In 1973 a compulsory purchase order was made in relation to the land, which the Highways Agency sought to acquire for the construction of a bypass. Substantial compensation was payable upon compulsory acquisition of the land. The issue of division of the compensation between the landlords and tenant was raised. Questions were referred to the Land’s Tribunal, namely: (i) whether the father or the son was the tenant; and (ii) upon what terms the land was held, in particular, whether the landlords had the benefit of a part-redemption clause.

Relying upon Rodenhurst Estates Ltd v WH Barnes Ltd [1936] 2 All ER 3, the landlords contended that K and his son were estopped from denying that there had been a legal assignment. The judge held that if there was estoppel, it was an estoppel by convention, which could only be established if there had been detrimental reliance on the part of the landlords. He observed that there was no pleading of detrimental reliance, and that the issue had only really been addressed in the counsel’s closing submissions. Accordingly, the judge held that K was still the tenant, and the part-resumption clause was not part of the terms of the tenancy. The landords appealed.

Held: The appeal was dismissed.

The judge was correct to approach the case as a possible case of estoppel by convention, since there was no representation, by either K or his son, to the landlords.

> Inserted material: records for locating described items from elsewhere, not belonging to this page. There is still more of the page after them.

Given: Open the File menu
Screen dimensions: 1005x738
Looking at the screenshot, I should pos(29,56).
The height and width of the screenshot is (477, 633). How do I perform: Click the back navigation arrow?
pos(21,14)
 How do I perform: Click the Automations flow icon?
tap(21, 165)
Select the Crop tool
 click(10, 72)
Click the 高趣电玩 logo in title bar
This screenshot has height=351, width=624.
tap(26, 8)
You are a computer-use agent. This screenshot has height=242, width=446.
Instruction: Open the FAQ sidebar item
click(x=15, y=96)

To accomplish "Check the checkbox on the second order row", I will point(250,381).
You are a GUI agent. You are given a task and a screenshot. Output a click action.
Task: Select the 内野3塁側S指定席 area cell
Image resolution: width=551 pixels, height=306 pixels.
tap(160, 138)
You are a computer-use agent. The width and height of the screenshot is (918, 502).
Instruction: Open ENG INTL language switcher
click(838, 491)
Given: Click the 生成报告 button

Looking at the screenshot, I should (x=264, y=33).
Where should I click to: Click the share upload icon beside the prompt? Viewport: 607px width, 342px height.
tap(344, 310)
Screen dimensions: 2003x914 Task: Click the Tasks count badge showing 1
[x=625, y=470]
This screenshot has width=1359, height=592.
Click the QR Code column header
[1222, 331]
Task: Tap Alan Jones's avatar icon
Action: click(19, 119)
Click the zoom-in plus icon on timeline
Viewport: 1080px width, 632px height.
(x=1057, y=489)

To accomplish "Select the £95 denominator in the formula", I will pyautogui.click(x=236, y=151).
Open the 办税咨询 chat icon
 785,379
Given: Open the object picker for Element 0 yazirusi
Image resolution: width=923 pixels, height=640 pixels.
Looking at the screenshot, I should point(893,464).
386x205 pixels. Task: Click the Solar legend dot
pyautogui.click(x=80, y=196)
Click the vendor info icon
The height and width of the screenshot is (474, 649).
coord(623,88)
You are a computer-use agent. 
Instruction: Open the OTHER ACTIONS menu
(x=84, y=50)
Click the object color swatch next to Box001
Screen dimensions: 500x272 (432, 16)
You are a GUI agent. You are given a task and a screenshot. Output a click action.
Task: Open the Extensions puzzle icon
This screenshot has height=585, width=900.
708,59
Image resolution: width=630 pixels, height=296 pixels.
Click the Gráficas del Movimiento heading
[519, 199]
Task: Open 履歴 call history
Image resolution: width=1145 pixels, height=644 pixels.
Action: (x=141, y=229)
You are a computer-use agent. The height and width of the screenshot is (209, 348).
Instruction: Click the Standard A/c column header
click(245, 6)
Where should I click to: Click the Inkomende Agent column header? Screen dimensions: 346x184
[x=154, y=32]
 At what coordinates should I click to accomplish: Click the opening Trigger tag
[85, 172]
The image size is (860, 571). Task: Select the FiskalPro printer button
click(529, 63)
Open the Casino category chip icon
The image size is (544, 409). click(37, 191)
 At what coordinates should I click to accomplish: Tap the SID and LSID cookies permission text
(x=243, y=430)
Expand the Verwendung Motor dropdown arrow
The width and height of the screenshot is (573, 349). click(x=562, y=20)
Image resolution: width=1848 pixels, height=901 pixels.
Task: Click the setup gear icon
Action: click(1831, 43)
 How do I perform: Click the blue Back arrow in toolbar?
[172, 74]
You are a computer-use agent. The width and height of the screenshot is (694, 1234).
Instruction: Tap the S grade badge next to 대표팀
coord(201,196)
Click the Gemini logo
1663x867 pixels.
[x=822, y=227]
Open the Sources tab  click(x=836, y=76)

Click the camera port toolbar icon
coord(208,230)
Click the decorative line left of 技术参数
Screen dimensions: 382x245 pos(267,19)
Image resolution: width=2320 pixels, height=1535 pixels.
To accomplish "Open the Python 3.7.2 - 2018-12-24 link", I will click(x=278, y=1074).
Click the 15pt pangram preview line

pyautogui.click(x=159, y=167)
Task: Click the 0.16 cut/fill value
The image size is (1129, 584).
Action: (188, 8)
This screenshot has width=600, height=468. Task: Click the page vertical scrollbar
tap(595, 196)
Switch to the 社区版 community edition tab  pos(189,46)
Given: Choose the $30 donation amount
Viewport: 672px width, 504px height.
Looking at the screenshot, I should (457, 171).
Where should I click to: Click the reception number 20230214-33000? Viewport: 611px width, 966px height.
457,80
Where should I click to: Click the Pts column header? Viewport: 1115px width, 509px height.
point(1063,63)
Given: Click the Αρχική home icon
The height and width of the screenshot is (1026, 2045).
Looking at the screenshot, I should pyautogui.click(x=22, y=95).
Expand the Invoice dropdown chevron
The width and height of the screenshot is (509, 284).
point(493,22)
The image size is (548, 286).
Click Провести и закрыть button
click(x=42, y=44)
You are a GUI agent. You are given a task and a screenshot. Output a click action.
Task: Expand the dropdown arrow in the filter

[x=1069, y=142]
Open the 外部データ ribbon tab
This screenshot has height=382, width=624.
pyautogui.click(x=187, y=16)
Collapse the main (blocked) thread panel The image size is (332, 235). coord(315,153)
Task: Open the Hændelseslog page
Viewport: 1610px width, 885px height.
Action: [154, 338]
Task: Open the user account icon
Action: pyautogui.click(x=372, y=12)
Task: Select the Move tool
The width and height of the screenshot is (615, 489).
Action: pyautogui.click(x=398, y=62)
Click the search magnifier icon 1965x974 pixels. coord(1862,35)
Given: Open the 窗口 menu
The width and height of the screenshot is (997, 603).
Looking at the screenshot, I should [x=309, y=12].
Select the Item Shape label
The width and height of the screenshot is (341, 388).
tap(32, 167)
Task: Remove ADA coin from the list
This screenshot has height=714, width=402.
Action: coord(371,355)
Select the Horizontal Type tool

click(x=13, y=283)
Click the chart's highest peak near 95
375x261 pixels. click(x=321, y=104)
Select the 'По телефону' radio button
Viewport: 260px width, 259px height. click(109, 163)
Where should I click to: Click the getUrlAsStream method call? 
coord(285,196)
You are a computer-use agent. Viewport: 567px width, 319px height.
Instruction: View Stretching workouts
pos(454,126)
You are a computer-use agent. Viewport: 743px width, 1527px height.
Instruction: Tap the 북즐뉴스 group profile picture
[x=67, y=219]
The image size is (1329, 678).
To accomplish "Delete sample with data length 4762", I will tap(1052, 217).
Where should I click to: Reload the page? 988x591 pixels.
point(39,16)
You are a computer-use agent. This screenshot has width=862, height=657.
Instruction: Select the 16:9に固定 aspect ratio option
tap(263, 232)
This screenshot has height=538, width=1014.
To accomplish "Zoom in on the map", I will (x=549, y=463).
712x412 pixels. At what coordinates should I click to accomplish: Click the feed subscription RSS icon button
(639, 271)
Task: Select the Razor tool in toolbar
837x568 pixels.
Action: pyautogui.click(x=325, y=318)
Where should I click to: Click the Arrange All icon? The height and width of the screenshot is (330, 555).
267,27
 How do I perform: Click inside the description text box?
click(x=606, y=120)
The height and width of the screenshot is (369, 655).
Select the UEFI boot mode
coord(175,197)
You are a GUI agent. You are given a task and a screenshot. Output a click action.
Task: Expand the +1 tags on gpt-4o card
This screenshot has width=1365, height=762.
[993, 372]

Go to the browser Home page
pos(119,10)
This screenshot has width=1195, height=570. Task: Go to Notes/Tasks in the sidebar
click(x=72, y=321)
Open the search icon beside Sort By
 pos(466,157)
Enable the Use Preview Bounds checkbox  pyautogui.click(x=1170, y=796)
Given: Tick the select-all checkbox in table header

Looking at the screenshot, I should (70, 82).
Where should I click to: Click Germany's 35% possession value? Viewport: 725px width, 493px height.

He was also right to recognise the risk of injustice arising from an assertion of estoppel, which was raised, almost for the first time, during closing submissions. If estoppel was at the forefront of the landlords’ case, then their position as to detrimental reliance should have been made much clearer. The judge was entitled to conclude that the landlords’ unpleaded case on detrimental reliance was inadequate. In any event, he would have been entitled to decline to consider it. The overall balance of justice was not in favour of estoppel in the instant case: Rodenhurst and John v George [1996] 1 EGLR 7 considered.

Ann McAllister (instructed by Thring Townsend, of Bath) appeared for the appellants; Anthony de Freitas (instructed by Forrester & Forrester, of Chippenham) appeared for the respondents.